I am looking for insight on focusing with my D4 + 70-200 2.8. In shooting basketball when I focus on a player coming right at me one will be sharp and the rest not so much. 1/1000 at 2.8. Left to right much better, what am I missing?
Lens is calibrated, focus point 9 squares. I use bbf.
Looking forward to everyone's comments.
Jules
First shot without editing, 2nd shot went through Topaz Denoise and Sharpening
Jules Karney wrote:
I am looking for insight on focusing with my D4 + 70-200 2.8. In shooting basketball when I focus on a player coming right at me one will be sharp and the rest not so much. 1/1000 at 2.8. Left to right much better, what am I missing?
Lens is calibrated, focus point 9 squares. I use bbf.
Looking forward to everyone's comments.
Jules
First shot without editing, 2nd shot went through Topaz Denoise and Sharpening
Depth of Field limitation, no way around it. F/2.8 has a very shallow DOF, but indoors you can't really use f-stops with greater DOF unless you go with slow(er) shutter speeds, and then the moving players will blur.

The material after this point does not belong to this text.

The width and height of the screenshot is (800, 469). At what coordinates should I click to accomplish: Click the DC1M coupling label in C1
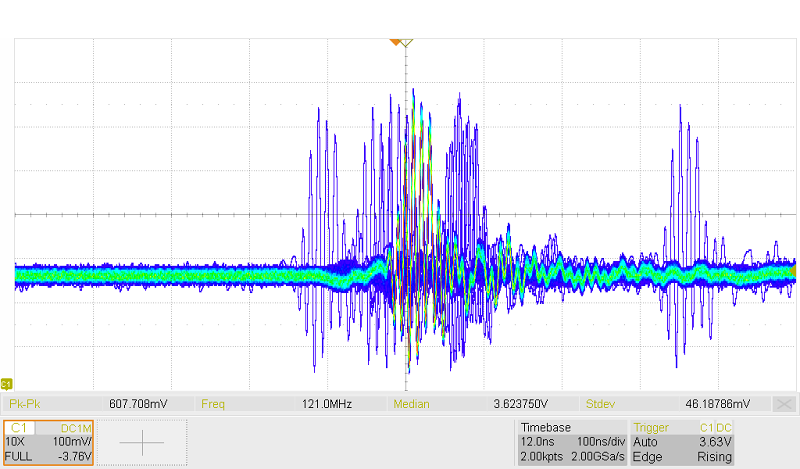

It is just the way optics work.
robertjerl wrote:
Depth of Field limitation, no way around it. F/2.8 has a very shallow DOF, but indoors you can't really use f-stops with greater DOF unless you go with slow(er) shutter speeds, and then the moving players will blur.
It is just the way optics work.
Your right, I just thought someone would have a magic solution.
Jules Karney wrote:
Your right, I just thought someone would have a magic solution.
You need to talk to Harry for that.
I would have thought that AF-C would have tracked the subject as it moved towards you.
SnappyHappy
Loc: Chapin, SC “The Capitol of Lake Murray”
In addition to your settings I would use continuous focus and hold the back button down continuously while I was shooting.
Jules, you ask what am I missing?
Here's my thoughts as someone that shoots runners coming towards me.
1. The subject to camera distance is changing way faster when they come towards you than when they are crossing you.
2. Every camera lens combo has a 'dead band' in its AF system where it does not correct itself. If it did not have the dead band it would be forever 'hunting'. Camera/lens AF correction time is also affected by lens mechanical speed of response, newer lenses (Nikon Z) respond faster. I'm not in any way saying your lens/camera is not good enough.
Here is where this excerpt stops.